Second, I send letters and emails off to just about every city and town clerk around Buffalo, on the off chance that they might have gotten married elsewhere.
Third, I send letters and emails off to just about every Roman Catholic Church in Buffalo and the neighboring communities. We knew the church that my father was baptized in and that my grandfather was baptized in. And my grandmother’s cousin knew the church that my grandmother was active in as a young adult.
None of the towns and none of the churches had any record of my grandparent’s marriage.
So now I broaden the search even further. I try Niagara Falls. Who knows, maybe they wanted to have a reception in the Falls and got marriage in a church in the Falls – at that time, there was a large Italian community there as well as Buffalo. Nothing from them.

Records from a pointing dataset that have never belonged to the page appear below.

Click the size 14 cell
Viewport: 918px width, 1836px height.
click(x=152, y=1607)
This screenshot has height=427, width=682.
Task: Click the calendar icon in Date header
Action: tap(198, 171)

I’m stumped. I ask my dad, my aunt, and cousins again. Everyone mentions the churches we already tried. One of the churches suggests that we try to contact the church that my grandmother was baptized in since that church’s records might note where and when my grandmother was married, even if it wasn’t in that church. Well, my grandmother was born and baptized in Sicily, so that does not seem like an easy option. I do email my grandfather’s baptismal church, but they have no record.
I email one of my cousins who was a bit of a family historian before I took over doing genealogy. He said, you know, the Nativity of the Blessed Virgin Mary was your great-grandparent’s church – my GM’s church. Well, that church closed down years and years ago. I ask my dad. He says, sure, that was my mom’s church; didn’t I tell you that. He didn’t. But I’m happy to have a new lead.
So I email a few churches and ask if they know if any church might have a record for NBVM. One does. I email that church. They email me that they found the record – I receive that email two hours after my visit to the Detroit consulate. They mail me my grandparent’s marriage record.
Now I send a copy of that back to the City of Buffalo, along with a copy of their certified “no record found” they had sent my aunt. A couple weeks later, I get a certified copy of their marriage certificate. And a few days after that, my aunt gets their marriage record from New York.
I guess one irony is that if I had just mailed NY months ago, and waited, and waited, and waited, I would have gotten their marriage certificate anyway (since we did). But of course, when we’re going through this process, you get a heightened level of impatience. And especially when I knew I had my March consulate meeting, I was working hard to try to find their marriage certificate, my only missing piece.
Another irony is that Detroit ended up not requiring my grandparent’s marriage certificate – accepting the “no record found” (along with my grandfather’s death certificate) as sufficient.